## RECORD EXCERPTS

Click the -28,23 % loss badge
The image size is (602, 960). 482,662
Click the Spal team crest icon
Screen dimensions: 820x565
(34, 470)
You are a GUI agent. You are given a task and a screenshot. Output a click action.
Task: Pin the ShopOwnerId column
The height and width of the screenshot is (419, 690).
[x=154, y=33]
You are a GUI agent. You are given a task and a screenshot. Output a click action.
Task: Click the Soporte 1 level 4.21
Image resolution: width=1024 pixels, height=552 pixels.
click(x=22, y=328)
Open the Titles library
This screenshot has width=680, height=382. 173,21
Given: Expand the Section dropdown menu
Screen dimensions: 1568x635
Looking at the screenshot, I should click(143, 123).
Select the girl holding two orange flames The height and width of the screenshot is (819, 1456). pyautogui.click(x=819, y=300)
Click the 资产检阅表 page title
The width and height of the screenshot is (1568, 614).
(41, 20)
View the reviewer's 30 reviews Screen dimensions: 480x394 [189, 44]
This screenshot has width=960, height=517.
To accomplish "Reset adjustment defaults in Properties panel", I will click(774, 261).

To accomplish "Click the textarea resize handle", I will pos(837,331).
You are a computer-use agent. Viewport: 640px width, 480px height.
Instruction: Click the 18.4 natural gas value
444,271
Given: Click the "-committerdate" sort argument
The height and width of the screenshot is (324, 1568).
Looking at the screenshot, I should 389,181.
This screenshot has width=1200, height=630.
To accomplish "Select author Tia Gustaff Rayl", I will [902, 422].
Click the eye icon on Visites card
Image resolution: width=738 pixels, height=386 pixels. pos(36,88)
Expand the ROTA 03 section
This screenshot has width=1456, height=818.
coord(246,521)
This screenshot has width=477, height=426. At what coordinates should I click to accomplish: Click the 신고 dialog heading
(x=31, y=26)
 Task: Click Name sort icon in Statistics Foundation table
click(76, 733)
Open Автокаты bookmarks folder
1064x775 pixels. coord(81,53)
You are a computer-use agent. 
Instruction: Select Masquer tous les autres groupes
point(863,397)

## EXERCISE
Transcribe exactly, and only, the lines from the one with "Expand the ROTA 03 section" through the last line of the data.

## SOLUTION FOR THIS EXERCISE
Expand the ROTA 03 section
This screenshot has width=1456, height=818.
coord(246,521)
This screenshot has width=477, height=426. At what coordinates should I click to accomplish: Click the 신고 dialog heading
(x=31, y=26)
 Task: Click Name sort icon in Statistics Foundation table
click(76, 733)
Open Автокаты bookmarks folder
1064x775 pixels. coord(81,53)
You are a computer-use agent. 
Instruction: Select Masquer tous les autres groupes
point(863,397)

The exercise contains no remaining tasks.